Most older people’s wealth is tied up in their property. An increasing share of those in need of social care own their houses outright and are therefore likely to have wealth in excess of £100,000. It may be necessary to sell the house to meet care charges. However, rather than requiring individuals to sell, the Conservative plan for England is to recover care charges after the death of the client (hence the “death tax” rubric given to the proposal, which closely resembles a Labour administration proposal from 2010).

The Scottish Government is responsible for the delivery and funding of social care in Scotland. It can follow its own path in relation to social care policy, though it must meet any consequent costs. There is already clear water between social care regimes north and south of the border, at least in rhetoric. Most notable is the continuing commitment of the Scottish Government to “free personal care”, a policy first introduced in 2001 and which is available to those aged 65+.

In practice, the differences are less extreme than is the popular perception. In Scottish care homes, clients receive £171 per week to cover the costs of personal care. But these clients are not eligible for Attendance Allowance – a DWP benefit available to care home residents in England, Wales and Northern Ireland, which is intended for those in need of personal care and is worth £83 per week.

Some care home residents also need nursing care: the weekly allowance for this is £78 per week in Scotland, but in England the standard rate for nursing care is £156.25 a week. For those living in care homes, financial support for personal care is more generous in Scotland than in England, but the opposite is true for nursing care.

Support to meet the costs of personal and nursing care help offset the costs of “self-funders” – those who must pay their full care home charges. Those whose capital exceeds the “capital limit” are liable to pay their care home in full, less any allowances to which they may be eligible.

In England, the capital limit is set at £23,250. In Wales, it will be £30,000 in 2017-18. Scotland’s capital limit is not significantly different from those in England and Wales. From June 1, 2017, it will be £26,500. The Conservative manifesto proposes an increase in the English capital limit to £100,000. If the Scottish Government does not match this increase, Scottish care clients will only be able to retain £26,500 of their wealth compared with £100,000 in England.

Table 1, which gives average care home charges in Scotland in 2016, shows that self-funders costs considerably exceed the allowances for personal and nursing care. They must fill the gap from their pension income and/or from their wealth. Thus, a self-funder who needs personal and nursing care faces an average bill of £814 a week. Nursing and personal care allowances will meet £249 of this charge, leaving the client to find the remaining £565 per week.

Few individuals have pensions that will cover this amount: they have little option but to run down their wealth. Since most older people’s wealth is primarily in property, this implies sale of their house, equity withdrawal, or deferred payment based on sale after death. Some Scottish local authorities already facilitate deferred payments by taking a standard security on the older person’s property.

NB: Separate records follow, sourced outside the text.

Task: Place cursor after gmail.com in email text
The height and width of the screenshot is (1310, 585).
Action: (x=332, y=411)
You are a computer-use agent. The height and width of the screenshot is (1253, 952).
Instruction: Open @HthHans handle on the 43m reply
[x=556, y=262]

Table 1: Average Gross Weekly Charge for Long-Stay Residents in Care Homes for Older People in Scotland With and Without Nursing Care 2016

Publicly Funded With Nursing Care £609
Publicly Funded Without Nursing Care £525
Self Funded With Nursing Care £814
Self Funded Without Nursing Care £755
All Funding With Nursing Care £709
All Funding Without Nursing Care £625

Source: Information Services Division, Scottish Government

From Table 1, it is also worth noting that publicly funded care home places are significantly less expensive than self-funded places. This is partly due to the greater market power of local authorities in negotiating contracts with care homes as well as quality differences.

Only around 10,000 of Scotland’s 30,000 care home places are occupied by self-funders. This means that most older care home residents in Scotland have less than £26,500 in wealth. This may reflect lower rates of home ownership among the very old clients currently resident in care homes. Some may have started with wealth in excess of the capital limit, but have been forced to fall back on publicly funded care as they have run down their wealth to meet care charges. In England, the proportion of self-funders in care homes is 45%[2], much higher than in Scotland, which perhaps reflects higher rates of home ownership in England and higher house price values.

Many individuals receive social care in their own home rather than in care homes. For them, a different funding regime applies. In Scotland, personal care for those aged 65+ provided in the home is free. Around 48,000 people aged 65+ receive personal care at home. Non-personal social care can be charged for by local authorities.

In England, all forms of care at home – personal or non-personal – are means tested. Local authorities have the power to set their own charges. Currently, means tests are only applied to income: the Conservative Manifesto proposal is to include capital. Currently, only 20% of those who receive care at home are self-funders[3]. This share will increase sharply once capital is included in the means test.

The most likely approach to setting capital limits will be to apply the same capital limits as those proposed for residential care and will therefore result in an extension of charges to those who are “asset rich, income poor”. This proposal will therefore require that those receiving care at home have access to the same set of financial instruments based on the value of their property to fund their care as care homes residents.

This provision, if enacted, will significantly change incentives for those in need of social care. Whereas the societal costs of care provision are lower than those of receiving care at home than in care homes and older people generally express a preference for staying in their own homes, the increase in charges for care at home will shift the financial incentives towards care home provision.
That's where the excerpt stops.